■ REQUIREMENT ■
Below are the records. Retype exactly the lines between the lines holding "Task: Click the ClickUp logo icon" and "The width and", inclusive.

■ DATA FOR PROCESSING ■
----

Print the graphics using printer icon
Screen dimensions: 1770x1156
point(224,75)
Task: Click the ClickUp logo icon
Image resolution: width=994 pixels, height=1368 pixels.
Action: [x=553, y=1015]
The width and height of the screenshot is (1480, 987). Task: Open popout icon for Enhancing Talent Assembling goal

----

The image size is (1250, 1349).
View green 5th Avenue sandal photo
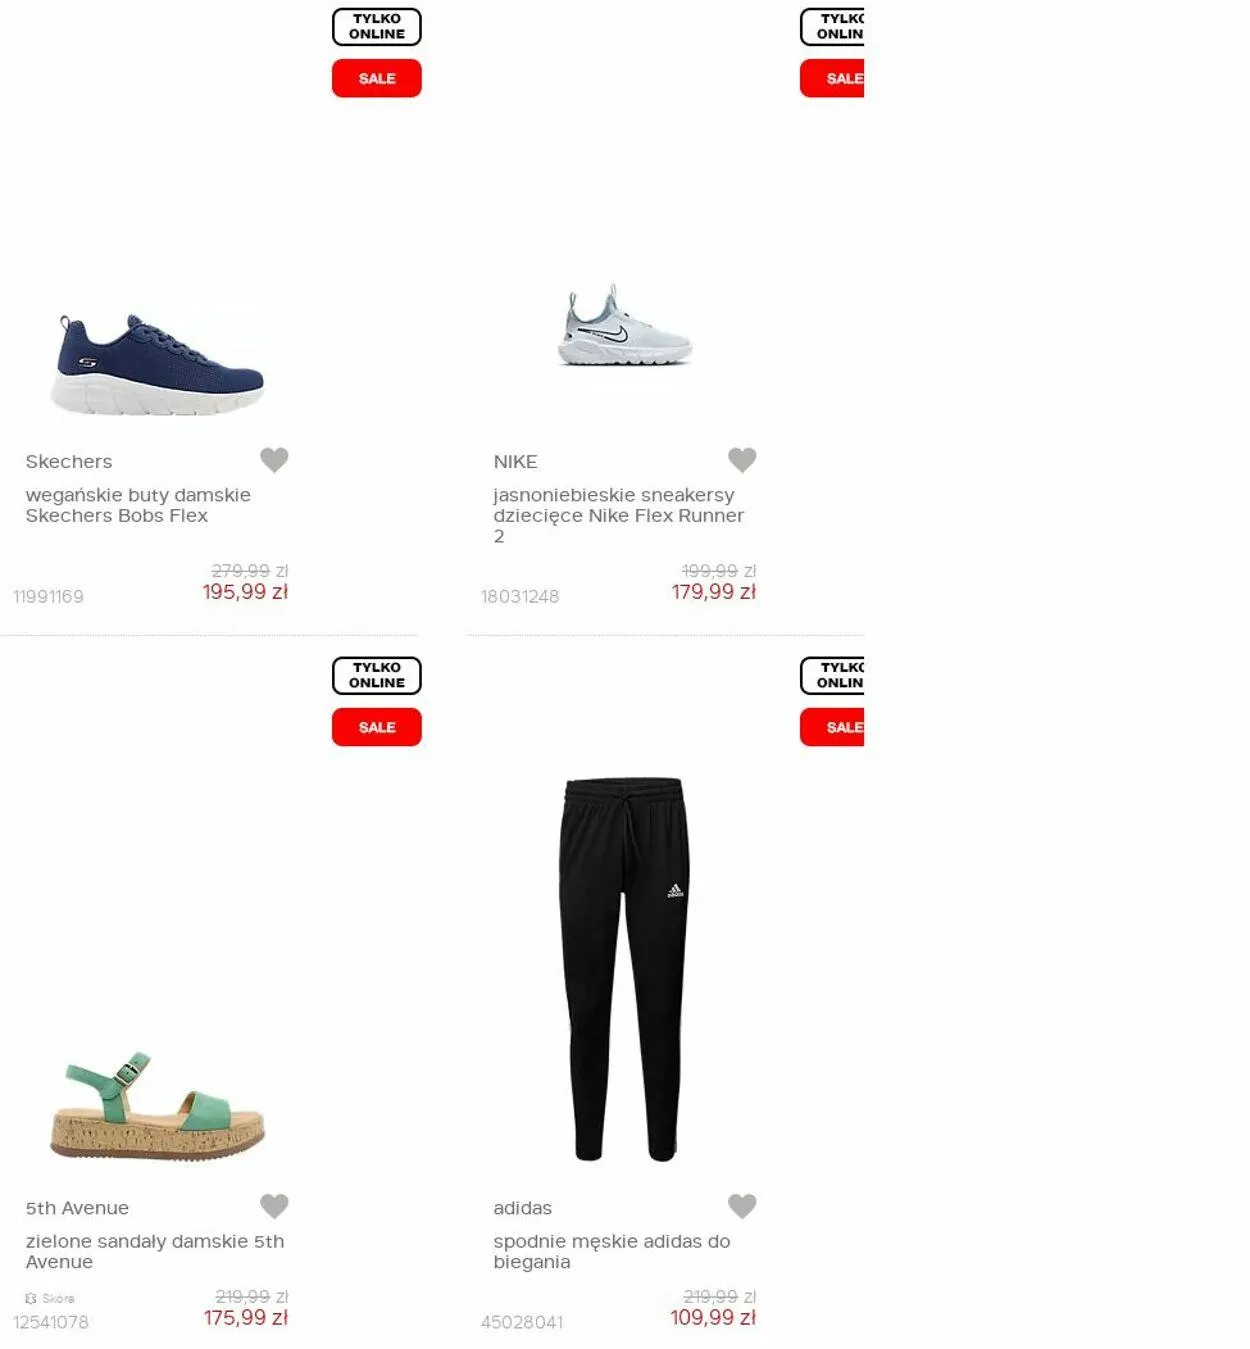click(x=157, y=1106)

----

■ RESPONSE TO THE EXERCISE ■
Task: Click the ClickUp logo icon
Image resolution: width=994 pixels, height=1368 pixels.
Action: [x=553, y=1015]
The width and height of the screenshot is (1480, 987). Task: Open popout icon for Enhancing Talent Assembling goal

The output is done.